→ **Problem to solve**
Revise the part that opens with the line containing "Click the 'Maximum" and closes with the line containing "tap(86, 389)" by replacing "Where should I click to" with "Which spot should I click to" and changing nothing else. Give back only those lines.

→ **Dataset entries**
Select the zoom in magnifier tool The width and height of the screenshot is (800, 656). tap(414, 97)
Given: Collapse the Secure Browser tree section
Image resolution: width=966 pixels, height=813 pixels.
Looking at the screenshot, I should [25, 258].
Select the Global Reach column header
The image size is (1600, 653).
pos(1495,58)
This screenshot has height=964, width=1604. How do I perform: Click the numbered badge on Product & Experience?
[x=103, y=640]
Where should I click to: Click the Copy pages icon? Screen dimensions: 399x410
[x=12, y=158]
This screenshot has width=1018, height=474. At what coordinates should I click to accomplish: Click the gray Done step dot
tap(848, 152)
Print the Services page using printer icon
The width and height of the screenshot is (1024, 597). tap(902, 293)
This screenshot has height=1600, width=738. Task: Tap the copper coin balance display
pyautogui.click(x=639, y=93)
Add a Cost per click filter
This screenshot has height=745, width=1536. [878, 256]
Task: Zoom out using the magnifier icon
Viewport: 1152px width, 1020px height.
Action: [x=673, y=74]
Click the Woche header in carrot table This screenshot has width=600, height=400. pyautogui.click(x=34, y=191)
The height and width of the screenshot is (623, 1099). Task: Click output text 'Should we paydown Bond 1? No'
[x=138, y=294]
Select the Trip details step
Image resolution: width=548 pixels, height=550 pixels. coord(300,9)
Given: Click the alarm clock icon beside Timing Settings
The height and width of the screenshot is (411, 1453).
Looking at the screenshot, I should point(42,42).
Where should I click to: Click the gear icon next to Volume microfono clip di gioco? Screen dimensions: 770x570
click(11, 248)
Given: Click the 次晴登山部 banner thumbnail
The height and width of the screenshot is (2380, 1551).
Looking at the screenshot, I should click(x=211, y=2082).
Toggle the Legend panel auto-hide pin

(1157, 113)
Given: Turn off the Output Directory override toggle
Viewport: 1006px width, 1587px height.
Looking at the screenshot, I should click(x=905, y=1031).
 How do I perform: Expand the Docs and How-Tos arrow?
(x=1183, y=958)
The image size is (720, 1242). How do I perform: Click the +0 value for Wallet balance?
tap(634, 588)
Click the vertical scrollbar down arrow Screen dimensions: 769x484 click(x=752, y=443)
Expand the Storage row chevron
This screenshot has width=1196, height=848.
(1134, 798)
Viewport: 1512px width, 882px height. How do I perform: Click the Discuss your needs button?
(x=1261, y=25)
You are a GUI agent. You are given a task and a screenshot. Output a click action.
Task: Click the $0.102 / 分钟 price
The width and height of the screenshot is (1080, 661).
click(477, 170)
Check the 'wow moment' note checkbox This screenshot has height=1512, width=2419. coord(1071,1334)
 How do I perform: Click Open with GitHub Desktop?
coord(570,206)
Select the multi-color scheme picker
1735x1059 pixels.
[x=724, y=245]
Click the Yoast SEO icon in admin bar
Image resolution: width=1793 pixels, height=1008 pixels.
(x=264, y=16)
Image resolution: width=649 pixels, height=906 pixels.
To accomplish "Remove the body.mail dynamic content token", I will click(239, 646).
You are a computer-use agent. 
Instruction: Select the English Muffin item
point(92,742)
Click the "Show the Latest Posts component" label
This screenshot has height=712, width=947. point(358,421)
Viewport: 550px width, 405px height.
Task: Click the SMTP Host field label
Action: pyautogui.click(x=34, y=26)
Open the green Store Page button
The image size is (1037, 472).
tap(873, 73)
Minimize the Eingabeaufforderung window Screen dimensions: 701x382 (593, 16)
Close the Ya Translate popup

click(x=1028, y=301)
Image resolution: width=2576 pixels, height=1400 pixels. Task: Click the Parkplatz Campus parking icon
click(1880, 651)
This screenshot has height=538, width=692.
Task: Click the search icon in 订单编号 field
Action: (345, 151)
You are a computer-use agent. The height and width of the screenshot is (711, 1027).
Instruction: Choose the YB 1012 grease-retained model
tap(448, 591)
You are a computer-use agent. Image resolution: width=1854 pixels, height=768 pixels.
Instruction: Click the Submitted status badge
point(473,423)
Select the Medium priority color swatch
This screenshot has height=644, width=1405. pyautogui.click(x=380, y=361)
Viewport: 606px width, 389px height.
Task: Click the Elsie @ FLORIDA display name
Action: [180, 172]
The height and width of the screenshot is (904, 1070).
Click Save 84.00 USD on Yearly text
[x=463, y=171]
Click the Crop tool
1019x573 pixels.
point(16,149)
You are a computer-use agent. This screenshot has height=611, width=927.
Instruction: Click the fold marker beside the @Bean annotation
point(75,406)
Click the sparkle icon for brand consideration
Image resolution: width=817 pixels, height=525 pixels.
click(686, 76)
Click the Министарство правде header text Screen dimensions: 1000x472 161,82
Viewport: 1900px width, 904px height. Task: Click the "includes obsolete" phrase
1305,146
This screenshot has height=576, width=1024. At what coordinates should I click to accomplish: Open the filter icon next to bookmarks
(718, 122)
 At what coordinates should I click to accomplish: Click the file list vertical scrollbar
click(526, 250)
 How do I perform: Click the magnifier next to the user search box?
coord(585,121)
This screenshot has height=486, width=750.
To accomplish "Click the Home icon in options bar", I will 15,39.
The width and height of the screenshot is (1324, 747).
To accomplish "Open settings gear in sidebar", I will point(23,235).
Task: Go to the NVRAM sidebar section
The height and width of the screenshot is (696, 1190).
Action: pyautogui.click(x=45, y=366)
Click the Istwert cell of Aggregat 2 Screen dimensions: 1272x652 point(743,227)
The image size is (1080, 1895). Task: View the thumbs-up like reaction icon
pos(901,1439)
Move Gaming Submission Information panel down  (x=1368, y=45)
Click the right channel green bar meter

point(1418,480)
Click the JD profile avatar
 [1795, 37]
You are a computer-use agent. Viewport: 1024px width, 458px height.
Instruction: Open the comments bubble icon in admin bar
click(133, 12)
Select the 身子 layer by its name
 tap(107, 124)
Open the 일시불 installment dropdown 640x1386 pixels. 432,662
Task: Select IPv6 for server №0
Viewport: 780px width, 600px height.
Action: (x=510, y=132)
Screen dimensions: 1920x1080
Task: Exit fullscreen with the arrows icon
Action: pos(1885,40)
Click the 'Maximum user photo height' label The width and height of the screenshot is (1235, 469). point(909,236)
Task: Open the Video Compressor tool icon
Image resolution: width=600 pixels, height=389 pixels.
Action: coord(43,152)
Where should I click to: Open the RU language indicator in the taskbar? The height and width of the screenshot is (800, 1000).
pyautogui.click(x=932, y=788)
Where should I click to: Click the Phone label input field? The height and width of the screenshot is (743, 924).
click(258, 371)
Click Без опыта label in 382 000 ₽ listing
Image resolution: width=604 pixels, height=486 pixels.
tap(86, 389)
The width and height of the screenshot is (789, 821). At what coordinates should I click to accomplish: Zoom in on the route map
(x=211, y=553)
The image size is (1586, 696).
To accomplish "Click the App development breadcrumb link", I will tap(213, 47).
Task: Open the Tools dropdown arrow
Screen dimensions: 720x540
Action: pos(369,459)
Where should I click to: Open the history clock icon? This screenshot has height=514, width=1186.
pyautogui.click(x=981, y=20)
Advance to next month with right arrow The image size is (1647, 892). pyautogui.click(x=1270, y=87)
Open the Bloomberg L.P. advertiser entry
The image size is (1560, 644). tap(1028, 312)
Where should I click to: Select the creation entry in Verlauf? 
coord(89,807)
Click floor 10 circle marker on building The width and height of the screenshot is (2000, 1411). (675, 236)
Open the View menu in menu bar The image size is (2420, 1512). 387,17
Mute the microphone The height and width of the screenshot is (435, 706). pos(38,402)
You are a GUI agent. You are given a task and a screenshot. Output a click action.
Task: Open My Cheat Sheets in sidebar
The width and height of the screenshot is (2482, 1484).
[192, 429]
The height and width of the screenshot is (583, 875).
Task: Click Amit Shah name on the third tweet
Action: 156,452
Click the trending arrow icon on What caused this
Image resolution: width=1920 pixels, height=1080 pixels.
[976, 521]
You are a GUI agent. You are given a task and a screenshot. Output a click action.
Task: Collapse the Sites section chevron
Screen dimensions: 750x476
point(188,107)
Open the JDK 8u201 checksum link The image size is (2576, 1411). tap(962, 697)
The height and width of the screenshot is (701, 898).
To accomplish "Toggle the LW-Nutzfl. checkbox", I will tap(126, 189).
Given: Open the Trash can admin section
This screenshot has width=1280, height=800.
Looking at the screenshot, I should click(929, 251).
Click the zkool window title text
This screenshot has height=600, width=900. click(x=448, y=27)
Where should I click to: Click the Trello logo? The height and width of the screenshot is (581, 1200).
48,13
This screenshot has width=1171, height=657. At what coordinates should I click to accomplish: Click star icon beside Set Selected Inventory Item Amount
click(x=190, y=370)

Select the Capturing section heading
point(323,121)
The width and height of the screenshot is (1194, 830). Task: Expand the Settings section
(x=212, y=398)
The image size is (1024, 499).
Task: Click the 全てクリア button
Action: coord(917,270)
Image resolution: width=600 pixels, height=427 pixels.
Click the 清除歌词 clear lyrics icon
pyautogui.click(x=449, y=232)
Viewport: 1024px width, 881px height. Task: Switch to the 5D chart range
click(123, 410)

→ **Result of this task**
Click the 'Maximum user photo height' label The width and height of the screenshot is (1235, 469). point(909,236)
Task: Open the Video Compressor tool icon
Image resolution: width=600 pixels, height=389 pixels.
Action: coord(43,152)
Which spot should I click to: Open the RU language indicator in the taskbar? The height and width of the screenshot is (800, 1000).
pyautogui.click(x=932, y=788)
Which spot should I click to: Click the Phone label input field? The height and width of the screenshot is (743, 924).
click(258, 371)
Click Без опыта label in 382 000 ₽ listing
Image resolution: width=604 pixels, height=486 pixels.
tap(86, 389)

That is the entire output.